I have the following dataframe:
df = pd.DataFrame({'student': list('AAABBBCCCC'),
'city': ['LA', 'LA', 'NY', 'DC', 'NY', 'NY', 'SF', 'SF', 'LA', 'SF'],
'score': [75, 27, 31, 22, 43, 20, 26, 40, 33, 20]})
print(df)
student city score
0 A LA 75
1 A LA 27
2 A NY 31
3 B DC 22
4 B NY 43
5 B NY 20
6 C SF 26
7 C SF 40
8 C LA 33
9 C SF 20
I have to replace the city
column based on which city appears most for that student. For example, here is the value_counts()

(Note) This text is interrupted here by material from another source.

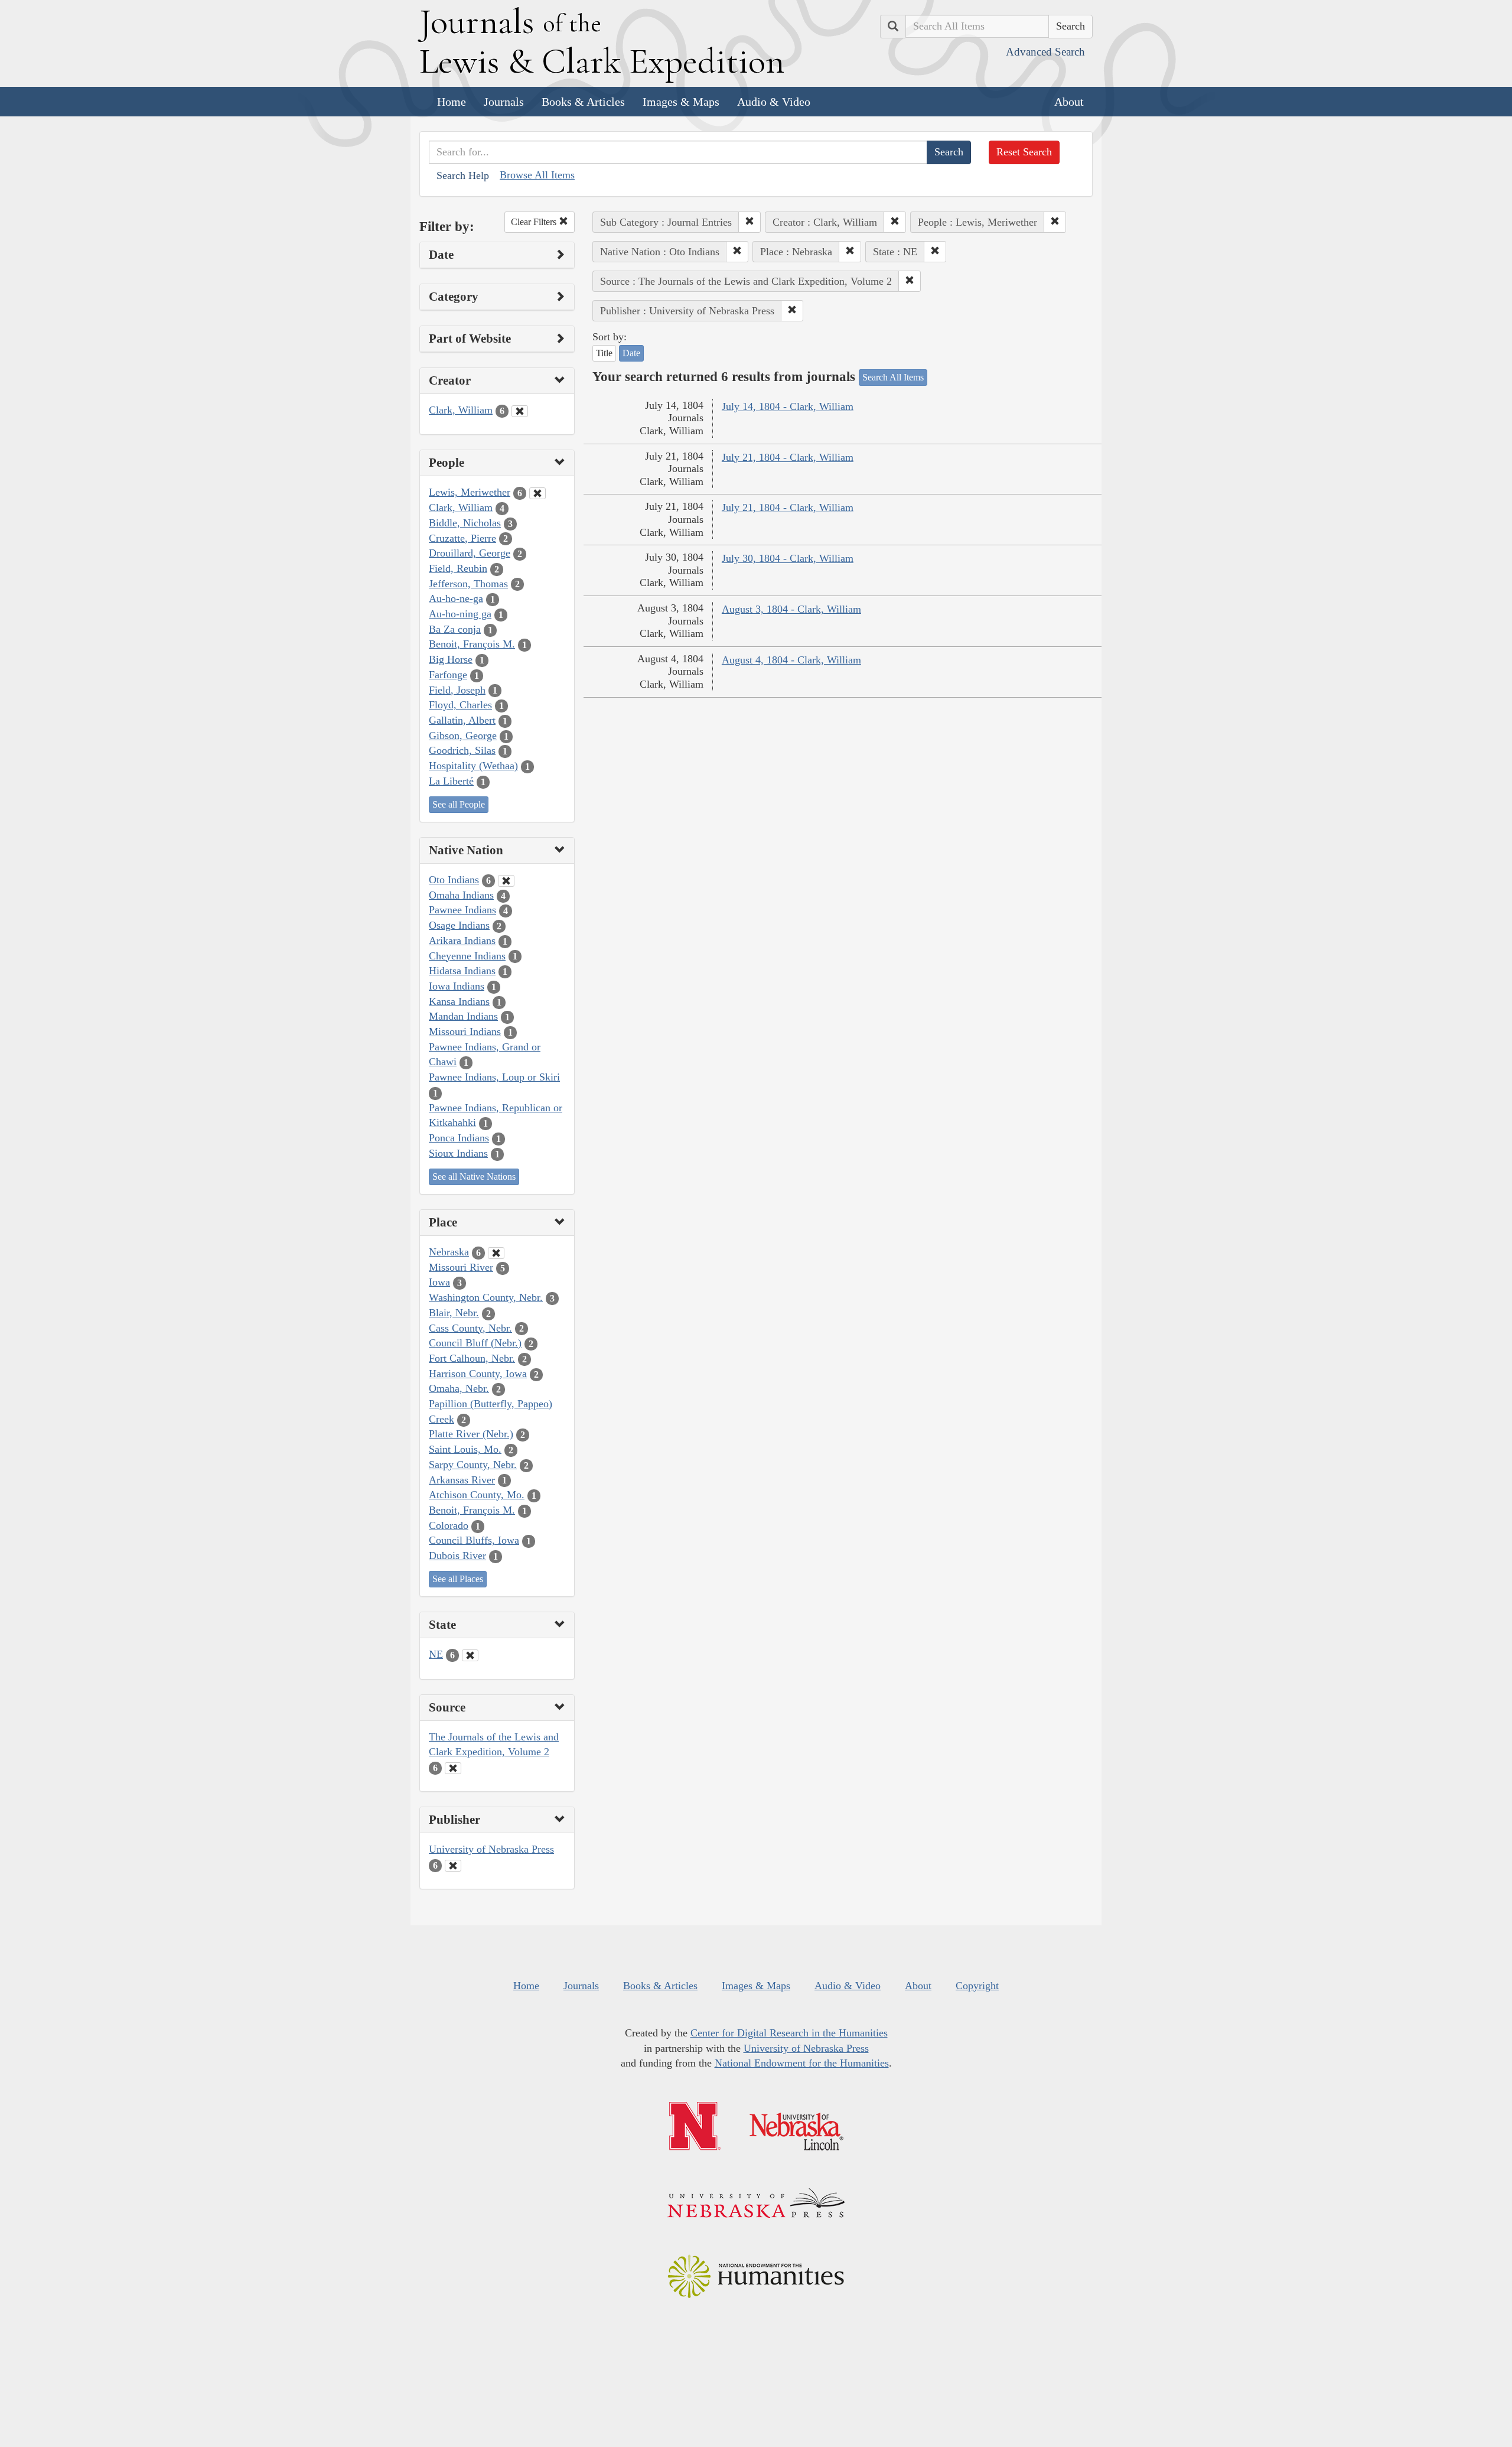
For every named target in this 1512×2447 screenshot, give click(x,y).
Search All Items (893, 377)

of the city for each student:
df.groupby('student').city.value_counts()
student city
A LA 2
NY 1
B NY 2
DC 1
C SF 3
LA 1
We can see, for the student A
, LA
appears most of the time. Hence, we want to replace other cities (here NY
) with LA
.
Desired output:
student city score
0 A LA 75
1 A LA 27
2 A LA 31
3 B NY 22
4 B NY 43
5 B NY 20
6 C SF 26
7 C SF 40
8 C SF 33
9 C SF 20
What would be the ideal way of getting the desired output? Any suggestions would be appreciated. Thanks!